Na melhor das hipóteses para o PT, a presidente Dilma será reeleita com uma votação menor do que a que o partido vinha tendo até 2010. E Aécio Neves, mesmo que não vença, deve ter a melhor performance de um candidato tucano nos últimos tempos, o que o credenciará como um líder incontestável de uma oposição que será muito mais aguerrida, pelas próprias circunstâncias da campanha atual.

O clima de agressividade que marcou a disputa, plantado no primeiro e elevado ao extremismo neste segundo turno, dificultará a conciliação nacional, e certamente precisaremos de um governo com legitimidade para levar o país adiante em meio a previsíveis crises institucionais, estas mais graves ainda, pois turbinadas por problemas econômicos que somente os que acreditam no mundo cor de rosa do marqueteiro João Santana desconhecem.

E o país que sairá das urnas estará irremediavelmente dividido. A legitimidade de um eleito não se deve apenas ao número de votos que teve nas urnas, mas à maneira com que os conquistou. Esta sem dúvida será a mais rasteira das campanhas eleitorais dos últimos anos, só comparável com a que elegeu Collor em 1989. Não à toa ele teve o fim que se sabe, pois alcançou a vitória usando manobras baixas, e não conseguiu nunca mais se aprumar como um presidente respeitável.

A começar pelo estelionato eleitoral caracterizado pelo confisco da poupança dos brasileiros, que ele acusava Lula de premeditar. Na eleição de 2002, o candidato derrotado do PSDB José Serra fez um discurso de despedida onde marcou com a expressão “estelionato eleitoral” o primeiro governo Lula, vencedor naquela eleição depois de ter perdido quatro eleições seguidas para Collor e Fernando Henrique.

Os eleitores petistas naquele ano, que acreditavam em grandes mudanças na economia, foram realmente enganados, pois Lula adotou práticas ortodoxas na economia e seguiu à risca o receituário do governo tucano, até mesmo nomeando para o Banco Central Henrique Meirelles, um banqueiro internacional eleito deputado federal naquela eleição pelo PSDB.

Mas aquele parecia ter sido um estelionato “do bem”, pois o PT abriu mão de teses radicais como o calote da dívida externa para colocar o país no rumo do crescimento. No segundo governo, quando a hoje presidente Dilma assumiu o Gabinete Civil em lugar de José Dirceu, em meio ao escândalo do mensalão, o PT retomou aos poucos suas teses econômicas, aprofundadas pela troca do ministro Antonio Pallocci por Guido Mantega.

Um novo estelionato eleitoral está sendo montado agora caso a presidente Dilma se reeleja amanhã. Sua campanha esconde o fato de que a crise econômica está se agravando e que terá que adotar medidas amargas para que o país não perca seus fundamentos e não se veja novamente às voltas com uma inflação sem controle e uma economia estagnada.
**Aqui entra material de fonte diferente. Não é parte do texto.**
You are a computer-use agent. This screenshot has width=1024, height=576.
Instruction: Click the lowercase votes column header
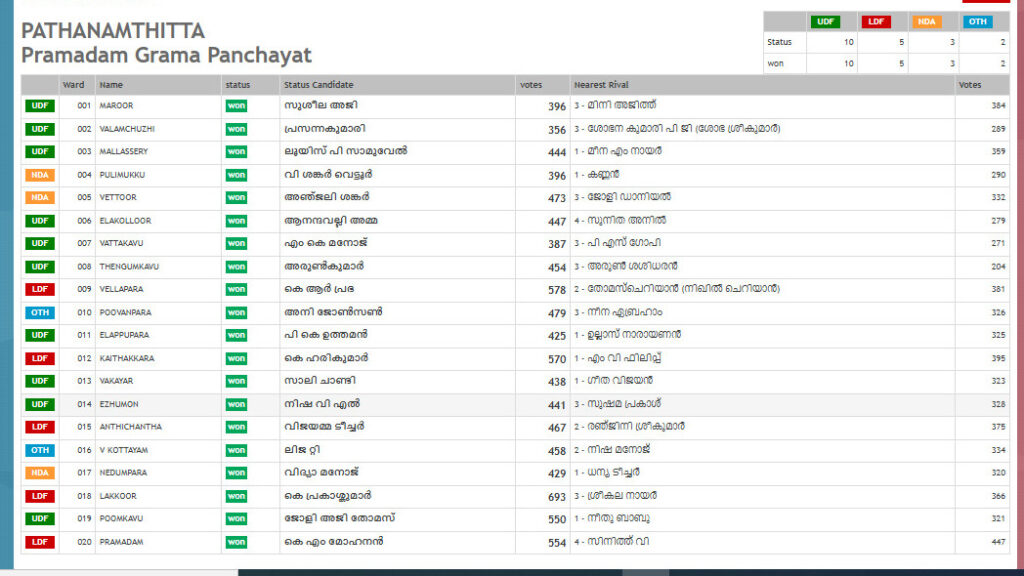click(x=531, y=85)
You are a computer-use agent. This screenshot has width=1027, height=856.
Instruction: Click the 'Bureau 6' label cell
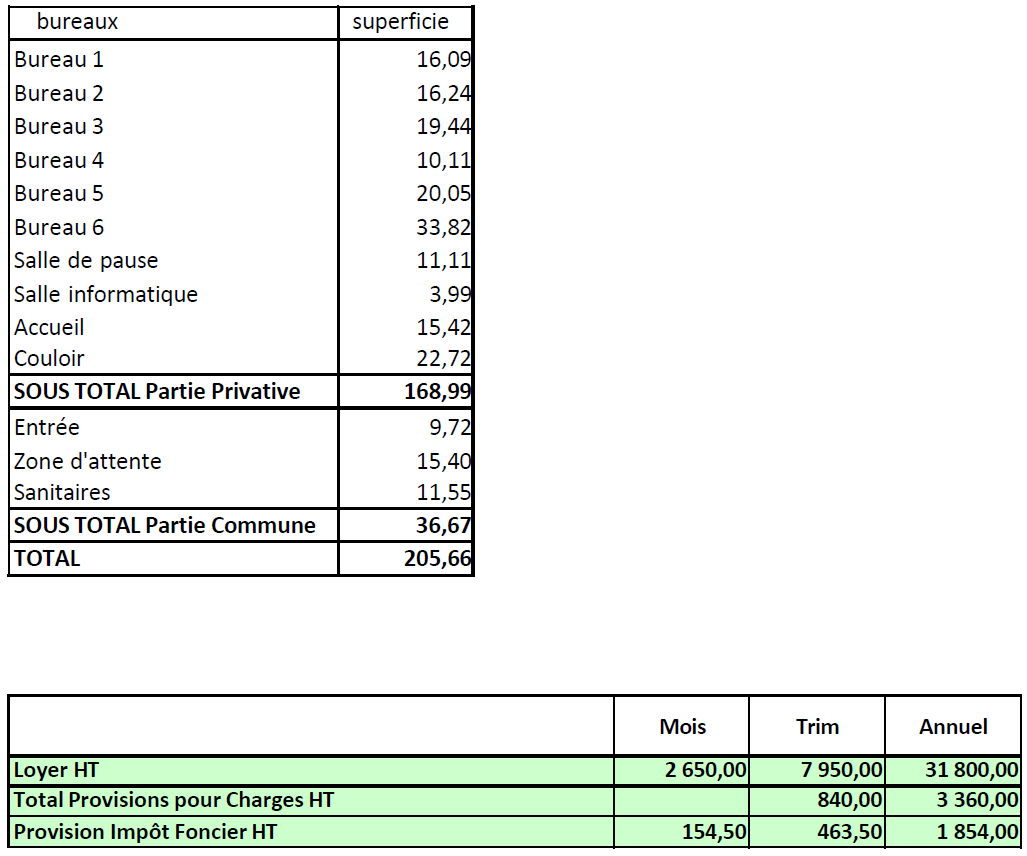59,228
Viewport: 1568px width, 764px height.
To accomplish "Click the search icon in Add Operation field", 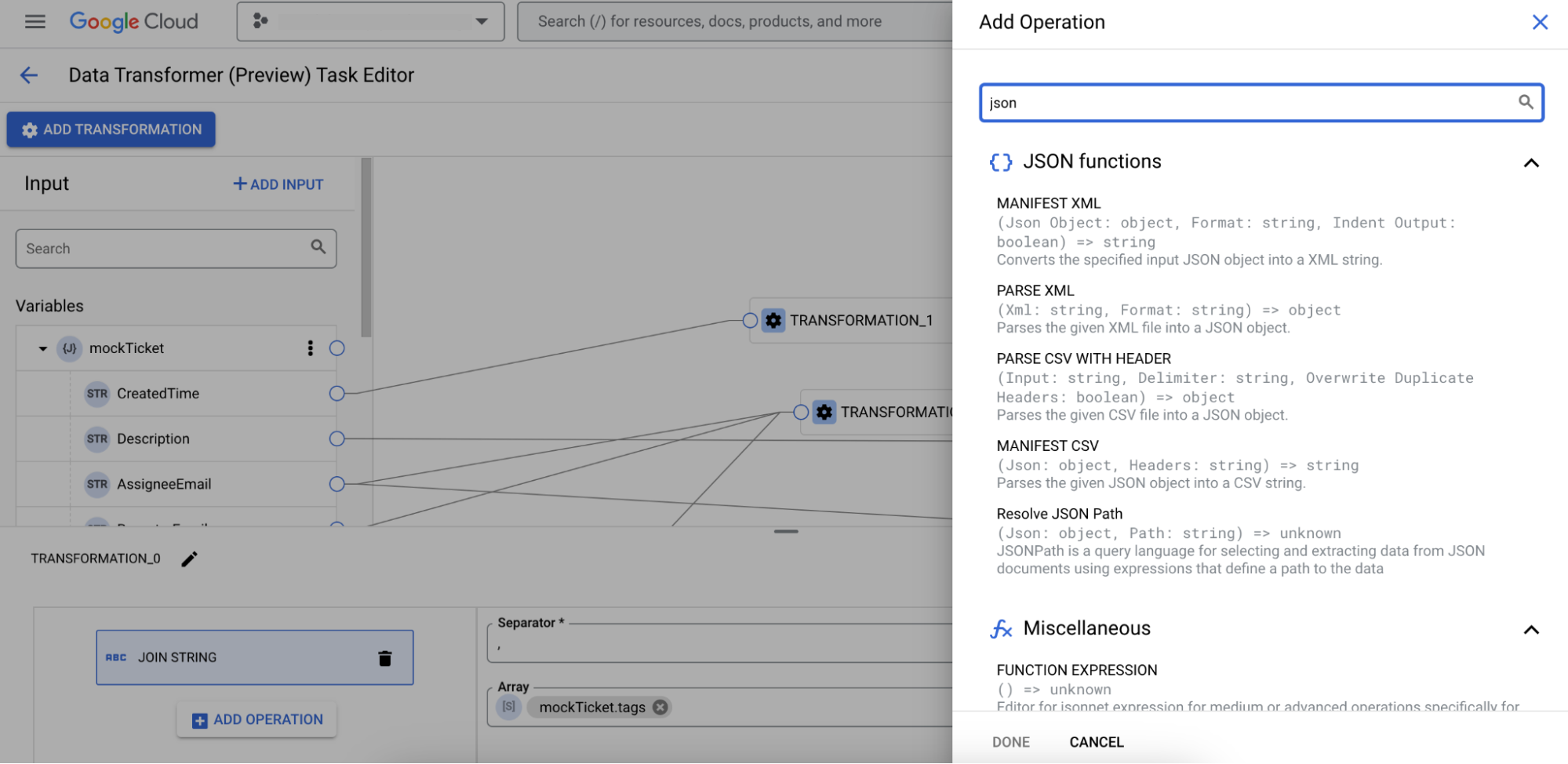I will click(x=1526, y=102).
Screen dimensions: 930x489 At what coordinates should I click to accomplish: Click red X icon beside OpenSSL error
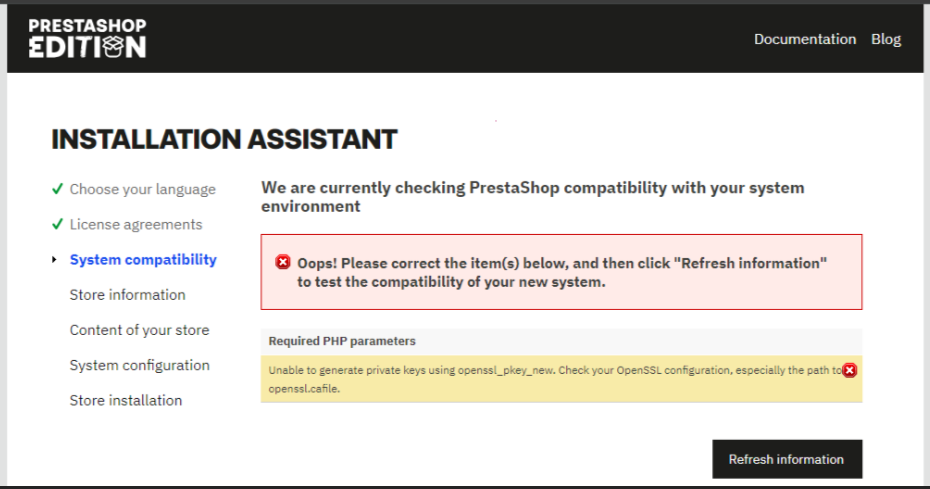pos(849,370)
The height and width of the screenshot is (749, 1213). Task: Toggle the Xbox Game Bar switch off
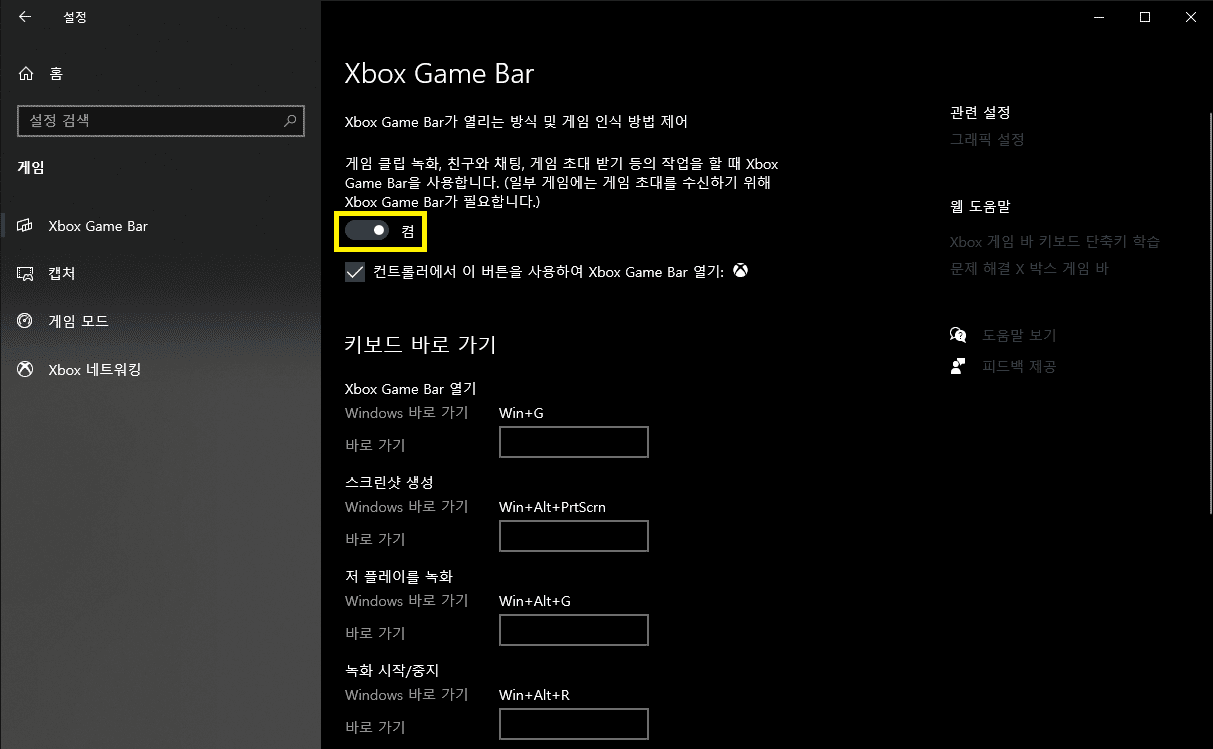(x=367, y=231)
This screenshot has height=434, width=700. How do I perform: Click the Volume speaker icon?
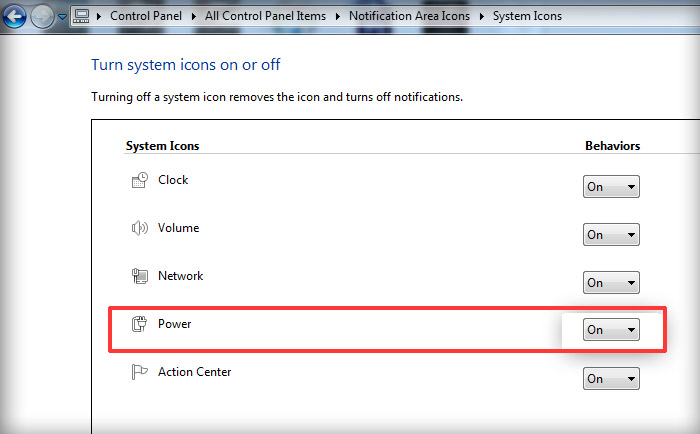tap(139, 228)
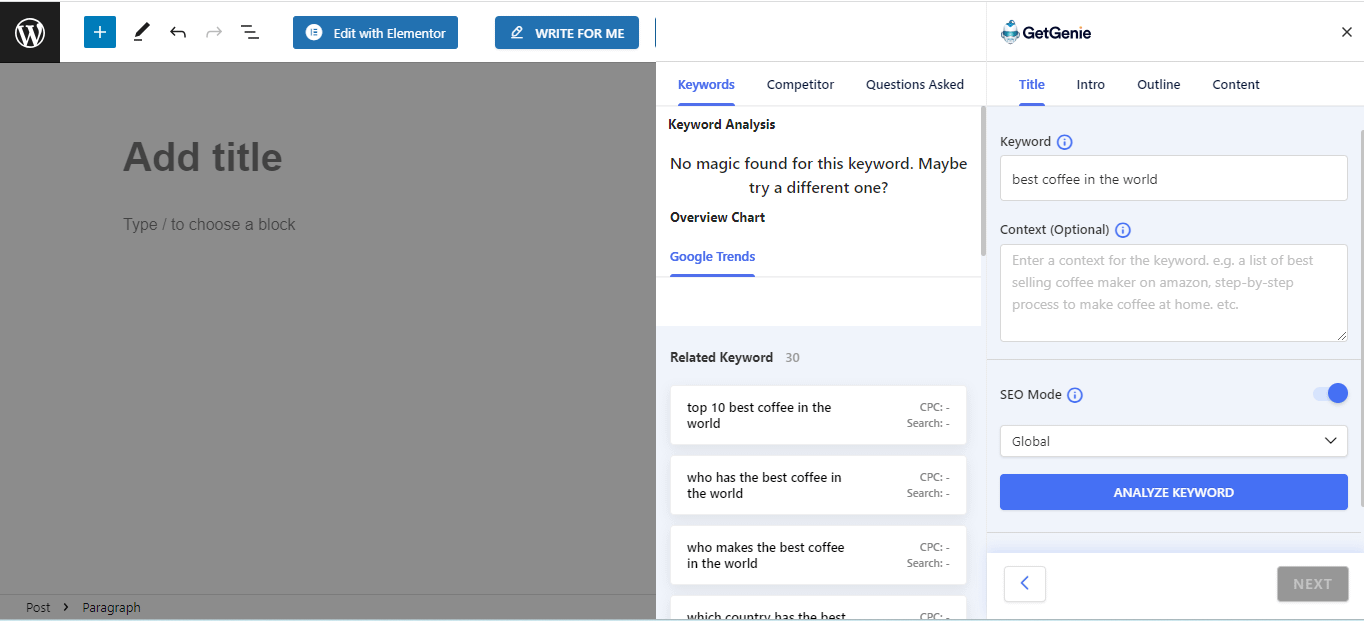Open the document overview list icon

[x=249, y=31]
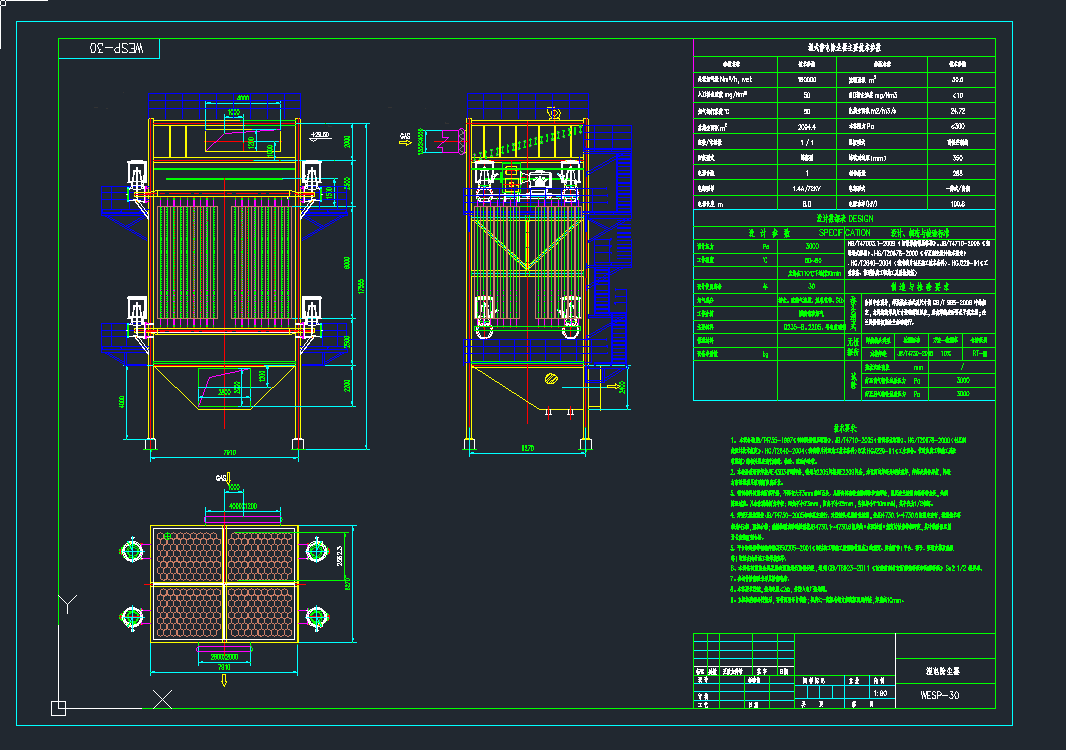Click the hatched manhole circle on side hopper

pos(549,378)
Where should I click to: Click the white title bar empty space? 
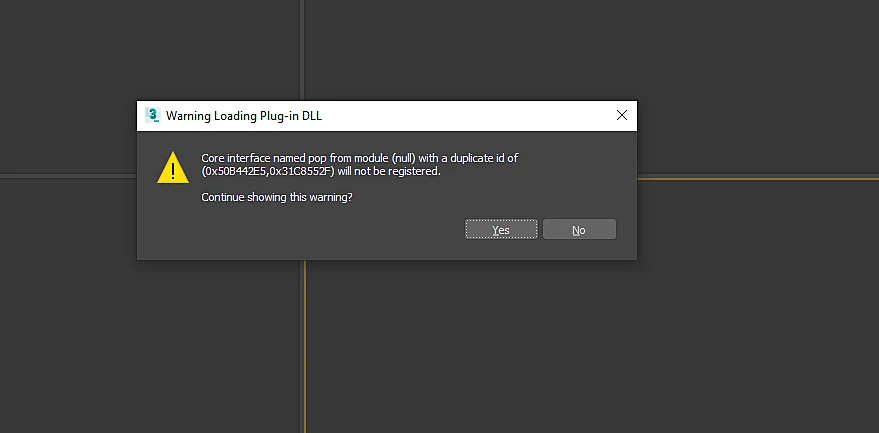[x=465, y=116]
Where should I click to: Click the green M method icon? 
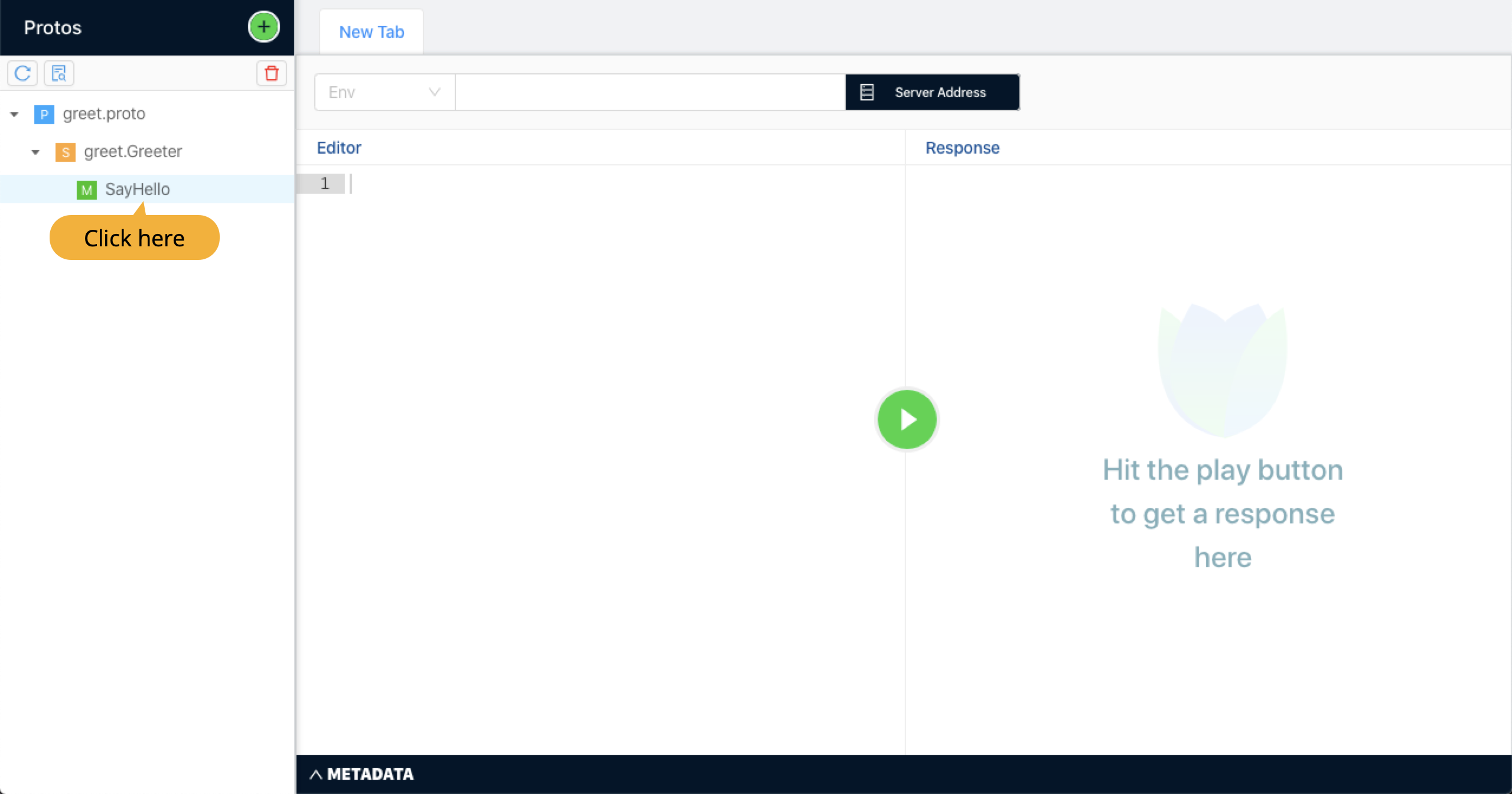tap(87, 190)
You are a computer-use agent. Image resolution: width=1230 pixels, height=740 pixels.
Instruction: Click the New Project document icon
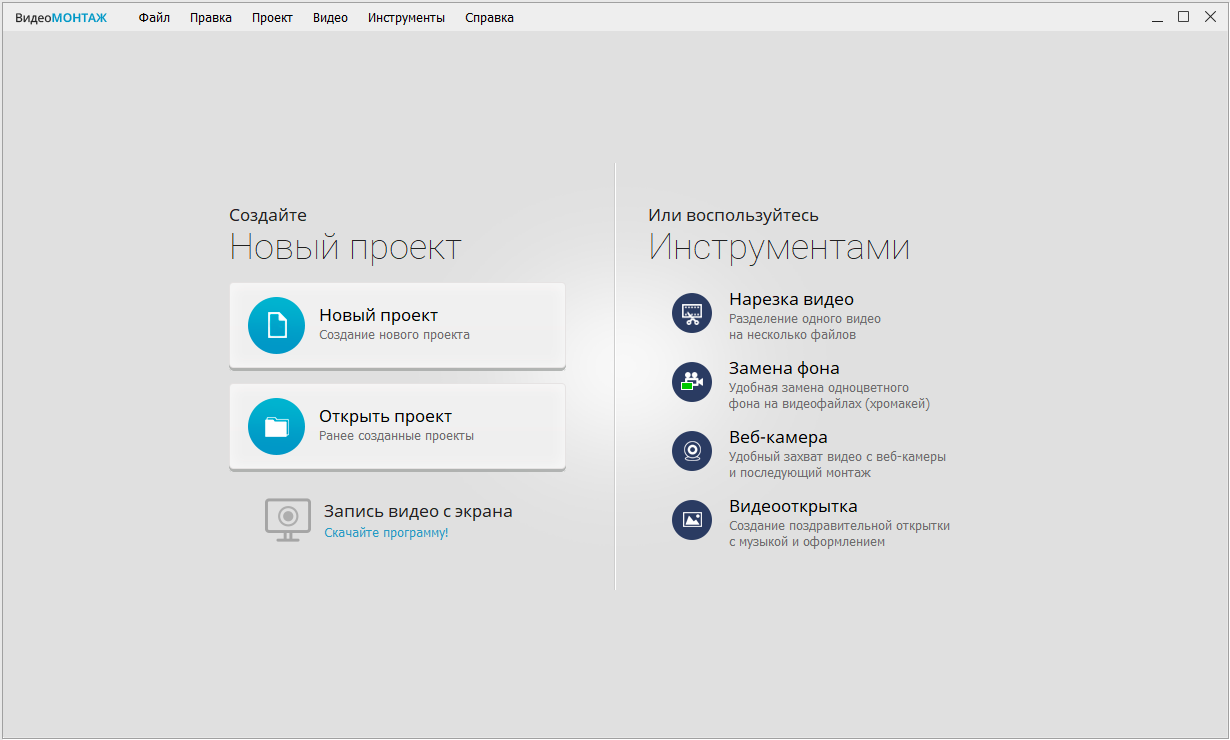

Mesmo os programas sociais que são o sustentáculo de sua votação correrão perigo com a economia sem produzir riqueza para ser distribuída. O aumento real do salário mínimo, por exemplo, depende por lei do crescimento econômico dos últimos anos, e por isso não acontecerá em 2015.

A queda da desigualdade foi interrompida no último ano exatamente devido à falta de crescimento econômico, mas os números não foram divulgados para não manchar a campanha eleitoral, que mostra um país pujante que só existe na propaganda do PT.

Os últimos dias de campanha estão marcados por denúncias de práticas ilegais e imorais da militância petista, e acusações de tentativa de golpe por parte dos petistas, que atribuem intenções eleitoreiras à reportagem da revista Veja revelando que o doleiro Alberto Yousseff afirmou em sua delação premiada que a presidente Dilma e o ex-presidente Lula sabiam da corrupção na Petrobras e se beneficiaram dela em campanhas eleitorais. Caberá ao eleitor avaliar as informações ao seu dispor e decidir em quem votar. Só não é possível exigir-se que casos polêmicos não sejam julgados ou reportagens não sejam publicadas quando há eleição por perto.